PROBLEM STATEMENT: Write out the listing again, exactly as it appears below.

Start of Block

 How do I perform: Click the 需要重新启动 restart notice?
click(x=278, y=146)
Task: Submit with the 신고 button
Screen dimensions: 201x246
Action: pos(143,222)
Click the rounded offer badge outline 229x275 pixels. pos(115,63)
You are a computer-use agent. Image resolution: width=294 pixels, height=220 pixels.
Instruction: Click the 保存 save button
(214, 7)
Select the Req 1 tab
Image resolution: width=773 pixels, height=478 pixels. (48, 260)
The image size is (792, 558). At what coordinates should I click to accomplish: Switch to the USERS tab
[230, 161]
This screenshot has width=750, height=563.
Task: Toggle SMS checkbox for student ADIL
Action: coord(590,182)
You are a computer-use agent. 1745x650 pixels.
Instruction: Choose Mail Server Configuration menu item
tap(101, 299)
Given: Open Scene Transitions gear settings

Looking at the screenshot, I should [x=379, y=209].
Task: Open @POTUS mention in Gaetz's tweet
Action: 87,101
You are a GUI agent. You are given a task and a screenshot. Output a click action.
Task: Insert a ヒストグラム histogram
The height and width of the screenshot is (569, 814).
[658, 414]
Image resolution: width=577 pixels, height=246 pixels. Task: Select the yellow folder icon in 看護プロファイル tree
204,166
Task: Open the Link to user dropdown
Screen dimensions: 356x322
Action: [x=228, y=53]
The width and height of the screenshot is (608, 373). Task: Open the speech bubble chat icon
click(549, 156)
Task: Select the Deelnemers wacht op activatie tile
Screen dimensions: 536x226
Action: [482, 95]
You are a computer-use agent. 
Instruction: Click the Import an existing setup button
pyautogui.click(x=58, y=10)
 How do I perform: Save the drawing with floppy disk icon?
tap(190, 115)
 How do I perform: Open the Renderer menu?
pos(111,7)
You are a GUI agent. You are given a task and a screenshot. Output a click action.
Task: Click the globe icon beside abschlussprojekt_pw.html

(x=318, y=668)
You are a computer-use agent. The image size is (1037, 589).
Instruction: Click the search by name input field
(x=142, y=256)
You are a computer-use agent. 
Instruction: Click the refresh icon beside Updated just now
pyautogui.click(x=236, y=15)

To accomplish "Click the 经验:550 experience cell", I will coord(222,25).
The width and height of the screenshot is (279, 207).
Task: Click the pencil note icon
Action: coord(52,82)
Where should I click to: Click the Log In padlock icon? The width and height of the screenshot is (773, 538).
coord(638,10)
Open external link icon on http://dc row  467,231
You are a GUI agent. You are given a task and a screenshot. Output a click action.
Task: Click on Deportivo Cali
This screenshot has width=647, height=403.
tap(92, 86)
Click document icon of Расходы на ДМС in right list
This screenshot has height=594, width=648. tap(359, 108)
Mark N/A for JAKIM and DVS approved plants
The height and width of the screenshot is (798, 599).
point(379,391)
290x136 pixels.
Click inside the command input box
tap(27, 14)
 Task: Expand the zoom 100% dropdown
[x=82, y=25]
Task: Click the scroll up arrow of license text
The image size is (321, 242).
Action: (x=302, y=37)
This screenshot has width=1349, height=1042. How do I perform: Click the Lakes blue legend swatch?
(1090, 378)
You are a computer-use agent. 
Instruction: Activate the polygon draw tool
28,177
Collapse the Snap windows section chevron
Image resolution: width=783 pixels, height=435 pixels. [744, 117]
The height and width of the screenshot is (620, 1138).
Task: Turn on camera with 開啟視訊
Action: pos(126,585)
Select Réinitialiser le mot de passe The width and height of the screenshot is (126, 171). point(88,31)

End of Block

OUTPUT:
 How do I perform: Click the 需要重新启动 restart notice?
click(x=278, y=146)
Task: Submit with the 신고 button
Screen dimensions: 201x246
Action: pos(143,222)
Click the rounded offer badge outline 229x275 pixels. pos(115,63)
You are a computer-use agent. Image resolution: width=294 pixels, height=220 pixels.
Instruction: Click the 保存 save button
(214, 7)
Select the Req 1 tab
Image resolution: width=773 pixels, height=478 pixels. (48, 260)
The image size is (792, 558). At what coordinates should I click to accomplish: Switch to the USERS tab
[230, 161]
This screenshot has width=750, height=563.
Task: Toggle SMS checkbox for student ADIL
Action: coord(590,182)
You are a computer-use agent. 1745x650 pixels.
Instruction: Choose Mail Server Configuration menu item
tap(101, 299)
Given: Open Scene Transitions gear settings

Looking at the screenshot, I should [x=379, y=209].
Task: Open @POTUS mention in Gaetz's tweet
Action: 87,101
You are a GUI agent. You are given a task and a screenshot. Output a click action.
Task: Insert a ヒストグラム histogram
The height and width of the screenshot is (569, 814).
[658, 414]
Image resolution: width=577 pixels, height=246 pixels. Task: Select the yellow folder icon in 看護プロファイル tree
204,166
Task: Open the Link to user dropdown
Screen dimensions: 356x322
Action: [x=228, y=53]
The width and height of the screenshot is (608, 373). Task: Open the speech bubble chat icon
click(549, 156)
Task: Select the Deelnemers wacht op activatie tile
Screen dimensions: 536x226
Action: [482, 95]
You are a computer-use agent. 
Instruction: Click the Import an existing setup button
pyautogui.click(x=58, y=10)
 How do I perform: Save the drawing with floppy disk icon?
tap(190, 115)
 How do I perform: Open the Renderer menu?
pos(111,7)
You are a GUI agent. You are given a task and a screenshot. Output a click action.
Task: Click the globe icon beside abschlussprojekt_pw.html

(x=318, y=668)
You are a computer-use agent. The image size is (1037, 589).
Instruction: Click the search by name input field
(x=142, y=256)
You are a computer-use agent. 
Instruction: Click the refresh icon beside Updated just now
pyautogui.click(x=236, y=15)

To accomplish "Click the 经验:550 experience cell", I will coord(222,25).
The width and height of the screenshot is (279, 207).
Task: Click the pencil note icon
Action: coord(52,82)
Where should I click to: Click the Log In padlock icon? The width and height of the screenshot is (773, 538).
coord(638,10)
Open external link icon on http://dc row  467,231
You are a GUI agent. You are given a task and a screenshot. Output a click action.
Task: Click on Deportivo Cali
This screenshot has width=647, height=403.
tap(92, 86)
Click document icon of Расходы на ДМС in right list
This screenshot has height=594, width=648. tap(359, 108)
Mark N/A for JAKIM and DVS approved plants
The height and width of the screenshot is (798, 599).
point(379,391)
290x136 pixels.
Click inside the command input box
tap(27, 14)
 Task: Expand the zoom 100% dropdown
[x=82, y=25]
Task: Click the scroll up arrow of license text
The image size is (321, 242).
Action: (x=302, y=37)
This screenshot has width=1349, height=1042. How do I perform: Click the Lakes blue legend swatch?
(1090, 378)
You are a computer-use agent. 
Instruction: Activate the polygon draw tool
28,177
Collapse the Snap windows section chevron
Image resolution: width=783 pixels, height=435 pixels. [744, 117]
The height and width of the screenshot is (620, 1138).
Task: Turn on camera with 開啟視訊
Action: pos(126,585)
Select Réinitialiser le mot de passe The width and height of the screenshot is (126, 171). point(88,31)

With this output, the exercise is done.